GDPR e dati sanitari

08/03/2018


Il countdown è agli sgoccioli. Poco più di 100 giorni per assistere alla piena applicazione delle nuove norme che modificano il modo di pensare e trattare i dati sensibili, e in particolare quelli sanitari delle persone. Una vera e propria rivoluzione culturale scandita dal Regolamento UE 679/2016 che, per la prima volta nel nostro ordinamento, vede l’entrata in scena del “dato sanitario”, summa di tutte le informazioni sullo stato di salute fisica o mentale, passata, presente e futura della persona.
 
Un insieme di dati ultrasensibili ad alto rischio privacy che strutture sanitarie e socio sanitarie pubbliche e private, chiamate a diverso titolo a gestire database e dati personali, dovranno maneggiare con cura: dal fascicolo sanitario elettronico alla cartella clinica elettronica, dal dossier sanitario ai referti on line fino ai siti web dedicati, tutto richiederà la massima sorveglianza. Anche perché chi sbaglia paga: per quanti non rispetteranno gli obblighi imposti dal Regolamento Privacy sono previste sanzioni fino a 20 milioni di euro o fino al 4% del volume d’affari totale annuo.
 
“La diretta applicabilità del nuovo regolamento generale – ha spiegato Giovanni Buttarelli, Garante europeo della protezione dei dati intervenuto all’incontro –  rappresenterà un momento culminante per il legislatore, impegnato nell’esercizio di rivedere la relativa normativa ormai dal 2010. Nello stesso tempo costituirà uno snodo cruciale anche e soprattutto per gli operatori chiamati a dare una piena applicazione e senza alcuno sconto. Sarà inoltre un momento decisivo per le autorità nazionali di controllo, incaricate di assicurare e monitorare la piena implementazione di un quadro normativo denso e con una pretesa di esaustività. Lo sforzo applicativo di questa regolamentazione che interessa il settore privato come quello pubblico – ha aggiunto – è quindi indiscusso. E la sanità, proprio per la particolare sensibilità dei dati personali strutturalmente coinvolti, sarà necessariamente chiamata in causa”.
Insomma, un cambio di passo verso una nuova “cultura privacy” e un sistema che garantisca la tutela dei diritti delle persone alla riservatezza dei dati personali; soprattutto in ambito sanitario dove le esigenze di protezione sono indiscutibilmente elevate.
 
Ma l’Europa e l’Italia sono pronte ad implementare il regolamento per il prossimo 25 maggio? Come ha spiegato il Garante europeo, alcuni Paesi sono ancora “straordinariamente in ritardo”. “Avremo qualche incertezza operativa dalla mezzanotte del 24 maggio – ha sottolineato –, ma speriamo che sia colmata il più presto possibile. Solo Germania e Austria ad oggi sono già riuscite a completare il percorso di adozione di norme che permettono di far vivere il Regolamento. Altri Paesi sono in grande fermento e grosso modo circa dieci riusciranno a recepire le norme entro la data prevista, compreso il Regno Unito che pensa in termini di brexit”.
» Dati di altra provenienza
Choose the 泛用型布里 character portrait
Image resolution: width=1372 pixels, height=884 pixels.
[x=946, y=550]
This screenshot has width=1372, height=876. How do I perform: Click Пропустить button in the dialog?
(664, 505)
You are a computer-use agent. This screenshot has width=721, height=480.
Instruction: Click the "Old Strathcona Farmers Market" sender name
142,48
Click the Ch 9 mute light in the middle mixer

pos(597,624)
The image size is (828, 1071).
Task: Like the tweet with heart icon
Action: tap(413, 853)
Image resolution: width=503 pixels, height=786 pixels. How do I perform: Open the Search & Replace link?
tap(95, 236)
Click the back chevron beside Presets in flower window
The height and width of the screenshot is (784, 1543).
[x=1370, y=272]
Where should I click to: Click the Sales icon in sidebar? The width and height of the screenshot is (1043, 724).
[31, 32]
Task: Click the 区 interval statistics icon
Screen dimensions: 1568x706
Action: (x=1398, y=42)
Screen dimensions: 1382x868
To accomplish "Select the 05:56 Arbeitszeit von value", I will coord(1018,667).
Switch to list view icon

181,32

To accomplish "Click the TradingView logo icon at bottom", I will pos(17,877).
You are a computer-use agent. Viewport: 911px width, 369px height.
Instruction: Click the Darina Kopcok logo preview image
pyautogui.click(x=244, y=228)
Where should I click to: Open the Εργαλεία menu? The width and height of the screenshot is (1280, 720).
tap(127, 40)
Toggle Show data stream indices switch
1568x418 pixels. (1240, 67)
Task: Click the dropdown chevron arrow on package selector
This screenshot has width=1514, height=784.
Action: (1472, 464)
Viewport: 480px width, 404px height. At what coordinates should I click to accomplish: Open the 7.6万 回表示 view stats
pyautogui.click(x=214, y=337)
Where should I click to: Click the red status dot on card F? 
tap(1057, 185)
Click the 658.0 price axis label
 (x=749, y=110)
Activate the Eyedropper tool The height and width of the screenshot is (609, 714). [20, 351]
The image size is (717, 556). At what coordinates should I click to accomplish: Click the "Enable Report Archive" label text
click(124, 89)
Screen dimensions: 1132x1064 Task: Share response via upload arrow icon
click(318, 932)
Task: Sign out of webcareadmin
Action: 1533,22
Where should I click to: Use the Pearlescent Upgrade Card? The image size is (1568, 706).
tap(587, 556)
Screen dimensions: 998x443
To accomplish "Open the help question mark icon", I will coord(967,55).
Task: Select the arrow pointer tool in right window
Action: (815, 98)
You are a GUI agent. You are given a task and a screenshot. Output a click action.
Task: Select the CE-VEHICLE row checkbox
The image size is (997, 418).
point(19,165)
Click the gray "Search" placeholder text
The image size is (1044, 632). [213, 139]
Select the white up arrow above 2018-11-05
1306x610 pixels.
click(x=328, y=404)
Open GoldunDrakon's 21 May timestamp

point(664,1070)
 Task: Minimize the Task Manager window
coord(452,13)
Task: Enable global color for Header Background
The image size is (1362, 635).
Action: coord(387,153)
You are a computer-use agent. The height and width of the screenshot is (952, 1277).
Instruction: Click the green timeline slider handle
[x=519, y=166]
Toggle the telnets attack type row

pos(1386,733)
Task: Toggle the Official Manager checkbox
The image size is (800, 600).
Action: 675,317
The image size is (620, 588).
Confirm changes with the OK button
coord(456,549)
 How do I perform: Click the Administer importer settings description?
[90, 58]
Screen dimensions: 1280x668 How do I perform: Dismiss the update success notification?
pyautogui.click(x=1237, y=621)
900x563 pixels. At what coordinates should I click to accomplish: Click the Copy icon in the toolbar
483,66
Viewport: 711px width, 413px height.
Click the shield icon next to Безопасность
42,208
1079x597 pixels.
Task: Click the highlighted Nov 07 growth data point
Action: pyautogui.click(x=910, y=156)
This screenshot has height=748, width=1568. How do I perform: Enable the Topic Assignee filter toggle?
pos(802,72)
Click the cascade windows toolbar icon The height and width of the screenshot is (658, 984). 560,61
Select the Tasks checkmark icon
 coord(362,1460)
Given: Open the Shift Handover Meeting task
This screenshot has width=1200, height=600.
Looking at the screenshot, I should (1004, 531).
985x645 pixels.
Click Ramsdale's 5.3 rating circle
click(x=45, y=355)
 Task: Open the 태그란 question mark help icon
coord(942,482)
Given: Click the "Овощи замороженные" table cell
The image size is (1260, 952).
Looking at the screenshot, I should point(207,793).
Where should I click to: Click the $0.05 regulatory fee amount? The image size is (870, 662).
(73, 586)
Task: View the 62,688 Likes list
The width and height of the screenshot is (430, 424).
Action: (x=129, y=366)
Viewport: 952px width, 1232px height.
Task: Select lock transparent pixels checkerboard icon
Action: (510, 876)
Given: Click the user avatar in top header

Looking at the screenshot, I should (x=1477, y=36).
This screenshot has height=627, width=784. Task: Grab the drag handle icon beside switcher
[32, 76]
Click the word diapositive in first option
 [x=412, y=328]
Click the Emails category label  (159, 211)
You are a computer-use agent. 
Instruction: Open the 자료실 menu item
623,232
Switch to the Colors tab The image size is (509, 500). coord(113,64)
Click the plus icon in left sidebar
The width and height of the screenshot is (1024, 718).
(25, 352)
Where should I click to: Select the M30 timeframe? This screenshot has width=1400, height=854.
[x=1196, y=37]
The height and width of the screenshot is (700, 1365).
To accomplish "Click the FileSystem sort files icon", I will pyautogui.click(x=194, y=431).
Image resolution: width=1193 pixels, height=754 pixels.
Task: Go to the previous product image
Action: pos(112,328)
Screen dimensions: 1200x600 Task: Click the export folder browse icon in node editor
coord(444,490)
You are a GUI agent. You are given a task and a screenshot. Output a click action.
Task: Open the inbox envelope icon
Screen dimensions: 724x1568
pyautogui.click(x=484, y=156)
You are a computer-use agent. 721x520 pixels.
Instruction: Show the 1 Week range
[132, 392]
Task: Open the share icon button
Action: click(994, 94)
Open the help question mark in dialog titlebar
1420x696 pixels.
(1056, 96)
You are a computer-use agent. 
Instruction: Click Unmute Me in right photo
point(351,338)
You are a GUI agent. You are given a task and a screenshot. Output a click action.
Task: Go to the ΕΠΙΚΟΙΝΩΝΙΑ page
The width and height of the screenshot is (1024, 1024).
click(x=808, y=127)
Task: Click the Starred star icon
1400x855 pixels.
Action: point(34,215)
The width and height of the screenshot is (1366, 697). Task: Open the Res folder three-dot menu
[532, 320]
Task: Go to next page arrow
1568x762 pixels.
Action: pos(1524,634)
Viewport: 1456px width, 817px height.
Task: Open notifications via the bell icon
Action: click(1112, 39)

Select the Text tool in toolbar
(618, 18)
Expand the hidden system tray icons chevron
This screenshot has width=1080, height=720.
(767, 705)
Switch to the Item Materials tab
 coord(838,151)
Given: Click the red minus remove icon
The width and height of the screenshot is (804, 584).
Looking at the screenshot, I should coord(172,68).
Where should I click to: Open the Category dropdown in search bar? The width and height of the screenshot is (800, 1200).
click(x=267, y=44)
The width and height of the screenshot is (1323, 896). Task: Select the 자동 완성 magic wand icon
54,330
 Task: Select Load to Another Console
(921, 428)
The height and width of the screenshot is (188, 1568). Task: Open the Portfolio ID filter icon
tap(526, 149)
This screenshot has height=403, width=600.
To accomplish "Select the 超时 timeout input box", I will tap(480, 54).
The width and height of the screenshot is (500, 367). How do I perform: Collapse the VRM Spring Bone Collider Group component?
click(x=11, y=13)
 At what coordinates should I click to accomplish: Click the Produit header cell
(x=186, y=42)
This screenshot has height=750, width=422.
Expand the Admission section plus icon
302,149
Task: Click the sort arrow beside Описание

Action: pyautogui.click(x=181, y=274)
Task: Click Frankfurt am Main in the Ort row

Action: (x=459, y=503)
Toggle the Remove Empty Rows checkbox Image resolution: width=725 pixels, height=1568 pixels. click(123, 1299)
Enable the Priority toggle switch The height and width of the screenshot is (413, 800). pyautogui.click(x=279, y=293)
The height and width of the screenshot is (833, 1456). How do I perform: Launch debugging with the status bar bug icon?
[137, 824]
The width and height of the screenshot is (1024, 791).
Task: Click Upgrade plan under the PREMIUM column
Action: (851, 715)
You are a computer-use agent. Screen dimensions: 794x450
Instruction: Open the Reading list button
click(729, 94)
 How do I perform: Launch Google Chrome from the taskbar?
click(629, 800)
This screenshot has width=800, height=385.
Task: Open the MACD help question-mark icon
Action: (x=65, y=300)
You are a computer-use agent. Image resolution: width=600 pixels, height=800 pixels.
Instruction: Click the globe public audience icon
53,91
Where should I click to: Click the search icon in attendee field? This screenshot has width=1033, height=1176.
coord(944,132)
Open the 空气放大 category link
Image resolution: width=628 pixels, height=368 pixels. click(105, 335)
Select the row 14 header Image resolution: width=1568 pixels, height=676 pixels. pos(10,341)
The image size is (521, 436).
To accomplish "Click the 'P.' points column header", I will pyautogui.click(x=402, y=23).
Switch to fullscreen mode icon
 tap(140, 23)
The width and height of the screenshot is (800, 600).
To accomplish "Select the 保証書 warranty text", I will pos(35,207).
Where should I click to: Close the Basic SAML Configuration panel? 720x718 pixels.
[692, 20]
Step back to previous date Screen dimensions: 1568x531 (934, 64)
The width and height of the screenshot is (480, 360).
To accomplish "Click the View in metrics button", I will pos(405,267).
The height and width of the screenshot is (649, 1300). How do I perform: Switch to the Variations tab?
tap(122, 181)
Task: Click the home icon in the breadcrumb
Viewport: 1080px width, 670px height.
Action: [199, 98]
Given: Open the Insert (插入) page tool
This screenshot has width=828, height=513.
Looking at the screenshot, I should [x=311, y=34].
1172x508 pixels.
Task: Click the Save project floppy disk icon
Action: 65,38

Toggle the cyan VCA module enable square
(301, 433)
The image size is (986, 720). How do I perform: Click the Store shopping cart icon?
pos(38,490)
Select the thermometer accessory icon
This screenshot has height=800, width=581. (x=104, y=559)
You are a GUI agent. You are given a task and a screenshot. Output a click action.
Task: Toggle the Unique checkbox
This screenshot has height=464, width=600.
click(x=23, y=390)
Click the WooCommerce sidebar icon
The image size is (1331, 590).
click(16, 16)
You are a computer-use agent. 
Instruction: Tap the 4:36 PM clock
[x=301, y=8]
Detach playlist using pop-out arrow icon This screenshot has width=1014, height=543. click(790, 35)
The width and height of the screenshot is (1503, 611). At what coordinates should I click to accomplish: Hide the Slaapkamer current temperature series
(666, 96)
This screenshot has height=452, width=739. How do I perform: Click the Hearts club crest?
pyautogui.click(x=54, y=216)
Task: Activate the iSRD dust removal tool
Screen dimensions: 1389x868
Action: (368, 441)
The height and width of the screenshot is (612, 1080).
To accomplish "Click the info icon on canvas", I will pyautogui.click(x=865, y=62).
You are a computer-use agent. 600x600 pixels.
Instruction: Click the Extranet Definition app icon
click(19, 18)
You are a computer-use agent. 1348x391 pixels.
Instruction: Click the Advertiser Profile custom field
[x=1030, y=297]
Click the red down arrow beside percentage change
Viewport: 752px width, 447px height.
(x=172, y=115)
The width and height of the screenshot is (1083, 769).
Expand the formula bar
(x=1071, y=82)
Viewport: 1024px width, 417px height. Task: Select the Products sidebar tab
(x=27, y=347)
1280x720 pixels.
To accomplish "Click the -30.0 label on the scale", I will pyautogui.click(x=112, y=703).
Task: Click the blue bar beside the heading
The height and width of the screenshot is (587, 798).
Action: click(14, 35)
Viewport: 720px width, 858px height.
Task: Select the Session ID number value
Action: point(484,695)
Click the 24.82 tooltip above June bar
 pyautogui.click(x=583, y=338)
Per quanto riguarda l’Italia sta crescendo la consapevolezza di questo cambiamento. Non tutti gli operatori sono al corrente dei dettagli e delle scelte da effettuare. Fortunatamente il codice sulla Privacy adottato nel 2013 nel nostro Paese è quello che più si avvicina al nuovo Regolamento. Non sarà quindi uno shock da un punto di vista dei principi ma una rivoluzione effettiva nel modo in cui in concreto questi sono esercitati. Anche perché le sanzioni sono più elevate rispetto all’attuale.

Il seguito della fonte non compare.